Todd returned to continue his education in the 1920s and in 1922 he graduated with a Master's degree with honors in Chemistry from the University of Michigan.

===Political career===

Pinback campaign button from Albert Todd's 1896 campaign for the U.S. House of Representatives.

Todd's father was a supporter of the Republican Party — during the 19th Century frequently the more liberal of the two old parties in the United States. Albert consequently cast his first vote for that political organization. The two parties began to realign in the late 1870s, however, with the Republicans coming to favor large commercial interests, high tariffs on imported goods, and strict adherence to the gold standard. Disheartened by the evolving political line of the Republican Party, Todd first shifted his allegiance to the Prohibition Party, an organization which advanced a broad reform platform beyond its desire to ban the manufacture and use of alcoholic beverages. He would remain a leading supporter of the Prohibition Party of Michigan for nearly 20 years, even running an unsuccessful campaign for Governor under that party's banner in 1894.

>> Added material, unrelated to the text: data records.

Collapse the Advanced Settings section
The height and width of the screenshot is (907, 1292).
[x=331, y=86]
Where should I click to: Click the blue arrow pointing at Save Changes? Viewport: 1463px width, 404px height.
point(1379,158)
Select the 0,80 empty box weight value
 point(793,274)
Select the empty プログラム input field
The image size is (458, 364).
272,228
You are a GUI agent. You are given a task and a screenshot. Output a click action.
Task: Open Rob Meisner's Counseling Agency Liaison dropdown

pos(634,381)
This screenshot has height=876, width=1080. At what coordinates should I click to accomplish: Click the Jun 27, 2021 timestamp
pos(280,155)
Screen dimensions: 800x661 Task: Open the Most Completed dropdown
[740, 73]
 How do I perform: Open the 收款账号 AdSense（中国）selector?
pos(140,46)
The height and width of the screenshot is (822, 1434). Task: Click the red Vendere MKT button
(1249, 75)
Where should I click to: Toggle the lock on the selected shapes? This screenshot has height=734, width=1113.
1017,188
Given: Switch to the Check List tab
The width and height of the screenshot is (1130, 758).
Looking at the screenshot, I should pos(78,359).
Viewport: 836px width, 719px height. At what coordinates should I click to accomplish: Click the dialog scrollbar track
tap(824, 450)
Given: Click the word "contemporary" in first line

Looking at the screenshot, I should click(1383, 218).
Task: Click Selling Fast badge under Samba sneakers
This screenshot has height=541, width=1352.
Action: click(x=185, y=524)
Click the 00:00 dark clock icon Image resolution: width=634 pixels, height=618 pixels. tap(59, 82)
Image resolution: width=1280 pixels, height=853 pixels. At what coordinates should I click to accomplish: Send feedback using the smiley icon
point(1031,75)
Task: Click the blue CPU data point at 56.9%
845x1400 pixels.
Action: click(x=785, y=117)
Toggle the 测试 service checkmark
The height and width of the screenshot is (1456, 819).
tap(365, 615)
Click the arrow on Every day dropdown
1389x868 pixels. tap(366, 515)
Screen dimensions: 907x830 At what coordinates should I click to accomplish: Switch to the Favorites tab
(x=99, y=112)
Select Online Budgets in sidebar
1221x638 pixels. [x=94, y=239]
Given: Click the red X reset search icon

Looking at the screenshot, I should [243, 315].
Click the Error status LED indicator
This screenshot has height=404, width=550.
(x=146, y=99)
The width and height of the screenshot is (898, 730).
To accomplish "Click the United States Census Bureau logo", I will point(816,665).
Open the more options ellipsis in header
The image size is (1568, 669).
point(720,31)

Todd won just under 19,000 votes in the 1894 Gubernatorial campaign, discouragingly finishing in fourth place behind the candidates of the Republican, Democratic, and People's parties. Still bitten by the political bug, Todd sought to run for Congress in a special election held in 1895 to fill a vacant Michigan seat — this time attempting to join forces between his Prohibition Party and the People's Party, with which he shared similar views on many issues. The Michigan legislature, dominated by Republicans, immediately passed legislation prohibiting such "fusion," a matter which was ultimately litigated and narrowly resolved in Todd's favor. Despite the legal victory, Todd was narrowly turned back at the polls in the 1895 campaign.

=== Congress ===
Undeterred, Todd again ran in the 1896 campaign for the 3rd Michigan Congressional District seat, winning the combined nominations of the Democratic, Prohibition, and People's Parties in the primary election. This time he would emerge victorious in November, defeating his Republican opponent by 425 votes. Todd's formal election was as a Democrat, with whom he caucused, but most of his time and effort was spent working with members and supporters of the People's Party and their agenda. Todd had since become a strong supporter of public ownership of utilities, the regulation of the railroads, an opponent of monopoly, and a loosening of the national money supply through the unlimited coinage of silver and worked on behalf of these issues as part of the Fifty-fifth Congress.

=== Defeat ===
Todd's days in Congress would prove to be limited, however, as in 1898 his bid for re-election would be narrowly defeated at the polls by an energized opposition in the predominantly Republican district. Todd dedicated his efforts to an effort to create a liberal state opposition party to the Republicans, sitting on the State Central Committee of the Michigan Union Silver Party in 1899.

=== Public utilities ===
Todd remained greatly interested in the question of public ownership of railways and utilities. He would travel to Europe in May 1912 and remain there for more than a year, visiting 13 countries to study their various approaches to the matter of public ownership and regulation of monopolies. He would attempt to propagate these ideas among the public through an organization which he established in 1916, the Public Ownership League of America — a group which he would serve as President and Honorary President until his death in 1931.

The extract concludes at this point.